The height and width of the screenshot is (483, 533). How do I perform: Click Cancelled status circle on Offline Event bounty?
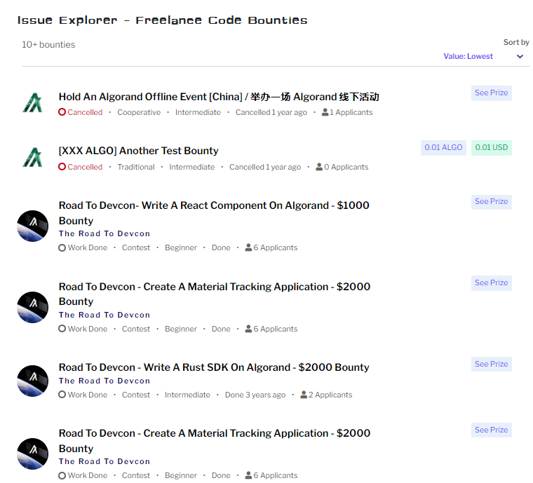pyautogui.click(x=62, y=112)
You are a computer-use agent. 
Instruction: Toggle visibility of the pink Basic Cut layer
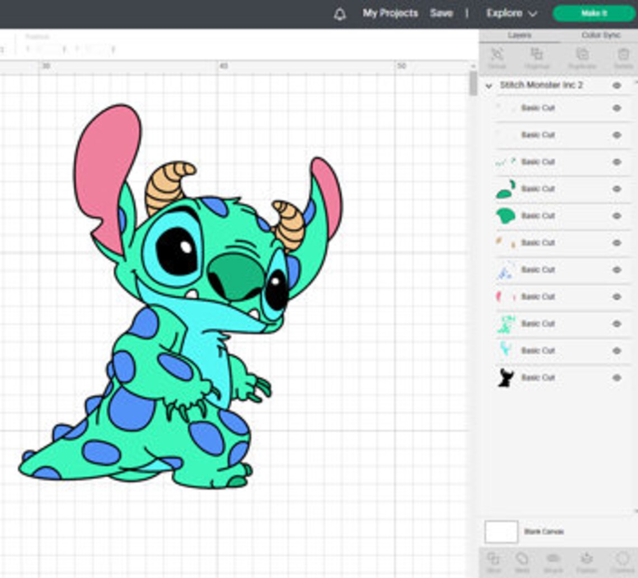pos(617,297)
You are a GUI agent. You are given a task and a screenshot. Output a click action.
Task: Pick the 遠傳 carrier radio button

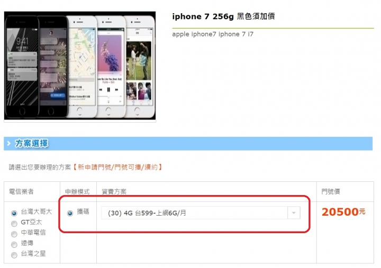tap(14, 244)
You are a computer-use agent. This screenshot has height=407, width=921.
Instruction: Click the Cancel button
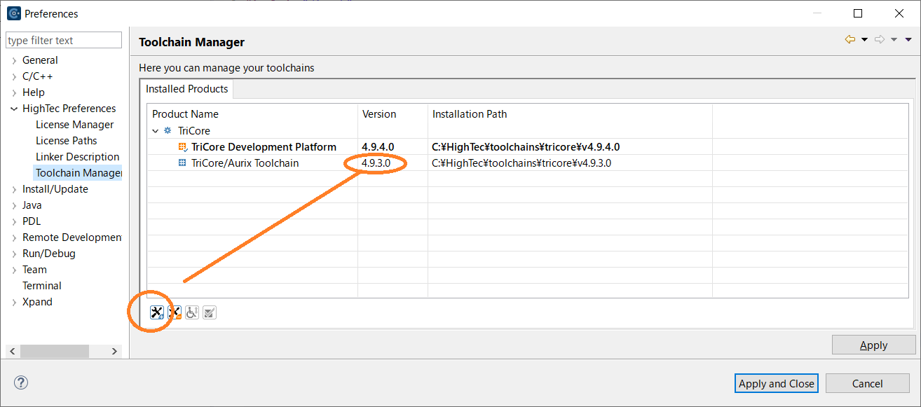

+-------+

:: What needs to be done ::
Go through the records and gather the lines that hold "agent".

:: Task solution ::
You are a computer-use agent. 
You are a GUI agent. You are given a task and a screenshot. Output a click action.
You are a computer-use agent. This screenshot has height=407, width=921.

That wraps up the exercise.